■ **PROMPT**
Reproduce the portion of the MRI forum thread below from "Hmm, that is" up to and including "para- or dia-magnetic.".
PROVIDED PASSAGE Start Marker
Question

In medical technology, Magnetic Resonance Imaging (MRI) produces detailed images of the interior of the human body. The cross section of a typical MRI is provided in the accompanying diagram. You are working with a team of physicians and physicists to learn more about the inner workings of the MRI. In one of your hospital rotations, a patient is placed into a MRI tunnel that is 0.40 m in diameter and 1.00 m long. A 200 A current creates an approximately uniform magnetic field inside the MRI tunnel. To carry such a large current, the wires (shown as cross sections, with current from the array of wires running out-of and into-the page, respectively) are cooled with liquid helium until they become superconducting. The head physicist informs you that the amount of magnetic energy stored in the MRI tunnel is on the order of 2.5 x 106 J. The other physicians are stumped as to calculating the number of turns of wire necessary to accomplish this storage of energy so they turn to you for your expert, detailed calculation.

Answer 1

@Michele_Laino @IrishBoy123

Answer 2

try this approach...

the inductance of a solenoid is \(\large L = \mu \frac{N^2A}{l}\)
http://hyperphysics.phy-astr.gsu.edu/HBASE/electric/indsol.html#c1

and the energy required to create the magnetic field - from the energy stored in an inductor - is \(\large E = {1\over 2} L I^2 \\ = \large {1\over 2} .\mu \frac{N^2A}{l} . I^2\)
http://hyperphysics.phy-astr.gsu.edu/hbase/electric/indeng.html

so
\( N = \dfrac{1}{ I} \sqrt{\dfrac{2E l}{\mu A }}\)

check algebra :p

Answer 3

Hmm, that is interesting :P Thanks!

Answer 4

@IrishBoy123 Here, is \(\mu\) the magnetic constant for permeability of space? I read that most materials are relatively close to this value because they're para- or dia-magnetic.

Answer 5

\(\mu_0=4.0\pi \times 10^{-7} \frac{Tm}{A}\)?
PROVIDED PASSAGE End Marker
DATA UNDER STUDY Start Marker
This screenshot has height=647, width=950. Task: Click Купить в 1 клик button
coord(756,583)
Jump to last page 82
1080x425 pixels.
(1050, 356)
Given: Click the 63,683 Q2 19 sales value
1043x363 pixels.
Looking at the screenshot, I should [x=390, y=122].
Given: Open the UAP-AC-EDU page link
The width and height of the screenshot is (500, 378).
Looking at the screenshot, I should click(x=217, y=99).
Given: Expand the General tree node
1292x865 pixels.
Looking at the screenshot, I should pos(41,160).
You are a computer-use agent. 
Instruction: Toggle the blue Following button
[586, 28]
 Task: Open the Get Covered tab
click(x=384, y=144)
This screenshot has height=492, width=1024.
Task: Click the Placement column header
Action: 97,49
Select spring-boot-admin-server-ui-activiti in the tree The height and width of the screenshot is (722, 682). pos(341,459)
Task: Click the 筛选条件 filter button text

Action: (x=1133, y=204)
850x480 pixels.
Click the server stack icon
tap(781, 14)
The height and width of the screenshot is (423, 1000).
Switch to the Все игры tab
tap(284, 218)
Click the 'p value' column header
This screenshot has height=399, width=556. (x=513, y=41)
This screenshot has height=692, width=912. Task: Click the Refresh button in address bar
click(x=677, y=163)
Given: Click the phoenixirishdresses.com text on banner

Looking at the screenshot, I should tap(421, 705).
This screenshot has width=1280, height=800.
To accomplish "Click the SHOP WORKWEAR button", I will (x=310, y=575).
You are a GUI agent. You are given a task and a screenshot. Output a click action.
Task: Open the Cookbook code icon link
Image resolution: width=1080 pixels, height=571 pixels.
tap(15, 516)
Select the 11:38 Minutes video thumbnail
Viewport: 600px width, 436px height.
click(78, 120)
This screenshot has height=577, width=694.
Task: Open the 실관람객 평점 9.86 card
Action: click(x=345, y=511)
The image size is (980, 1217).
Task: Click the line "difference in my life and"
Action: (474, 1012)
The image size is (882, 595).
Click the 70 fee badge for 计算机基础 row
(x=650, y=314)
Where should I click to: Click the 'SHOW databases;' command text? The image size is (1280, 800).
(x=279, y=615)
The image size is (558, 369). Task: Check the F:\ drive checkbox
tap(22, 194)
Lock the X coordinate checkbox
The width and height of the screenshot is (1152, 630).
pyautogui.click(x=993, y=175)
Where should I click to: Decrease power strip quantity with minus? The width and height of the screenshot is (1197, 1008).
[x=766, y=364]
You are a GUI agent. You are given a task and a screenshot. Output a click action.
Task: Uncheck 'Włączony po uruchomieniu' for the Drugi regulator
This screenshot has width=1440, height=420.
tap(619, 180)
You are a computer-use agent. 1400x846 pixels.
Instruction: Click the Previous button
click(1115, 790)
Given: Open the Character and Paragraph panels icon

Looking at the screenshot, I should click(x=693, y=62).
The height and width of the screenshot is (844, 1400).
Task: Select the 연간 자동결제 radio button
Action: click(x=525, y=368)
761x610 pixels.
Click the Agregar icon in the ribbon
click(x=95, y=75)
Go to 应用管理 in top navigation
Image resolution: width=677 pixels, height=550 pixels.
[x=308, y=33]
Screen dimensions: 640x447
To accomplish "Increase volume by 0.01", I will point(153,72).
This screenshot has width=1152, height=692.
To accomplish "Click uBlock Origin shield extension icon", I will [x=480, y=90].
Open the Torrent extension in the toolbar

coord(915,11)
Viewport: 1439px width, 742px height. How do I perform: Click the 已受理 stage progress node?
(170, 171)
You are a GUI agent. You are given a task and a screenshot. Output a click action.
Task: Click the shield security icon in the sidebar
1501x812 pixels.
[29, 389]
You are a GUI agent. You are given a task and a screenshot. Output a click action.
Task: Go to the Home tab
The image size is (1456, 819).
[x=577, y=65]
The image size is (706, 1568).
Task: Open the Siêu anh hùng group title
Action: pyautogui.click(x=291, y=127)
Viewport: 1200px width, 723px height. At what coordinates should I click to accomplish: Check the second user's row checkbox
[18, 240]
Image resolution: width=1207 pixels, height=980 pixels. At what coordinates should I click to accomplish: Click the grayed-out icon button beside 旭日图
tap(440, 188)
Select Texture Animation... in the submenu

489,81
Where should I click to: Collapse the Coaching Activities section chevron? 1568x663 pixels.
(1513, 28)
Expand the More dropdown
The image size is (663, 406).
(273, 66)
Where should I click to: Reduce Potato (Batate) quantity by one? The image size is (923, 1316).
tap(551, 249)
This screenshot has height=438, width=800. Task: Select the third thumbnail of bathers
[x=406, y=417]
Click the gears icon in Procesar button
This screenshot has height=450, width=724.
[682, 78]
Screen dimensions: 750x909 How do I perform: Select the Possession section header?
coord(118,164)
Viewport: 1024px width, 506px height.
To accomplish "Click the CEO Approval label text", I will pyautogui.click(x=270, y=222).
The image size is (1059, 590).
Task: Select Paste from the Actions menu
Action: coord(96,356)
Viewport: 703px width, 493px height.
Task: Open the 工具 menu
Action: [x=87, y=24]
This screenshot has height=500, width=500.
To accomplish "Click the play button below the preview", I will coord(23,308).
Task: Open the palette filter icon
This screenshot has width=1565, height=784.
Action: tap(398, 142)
DATA UNDER STUDY End Marker
■ **FINISHED TASK**
Hmm, that is interesting :P Thanks!

Answer 4

@IrishBoy123 Here, is \(\mu\) the magnetic constant for permeability of space? I read that most materials are relatively close to this value because they're para- or dia-magnetic.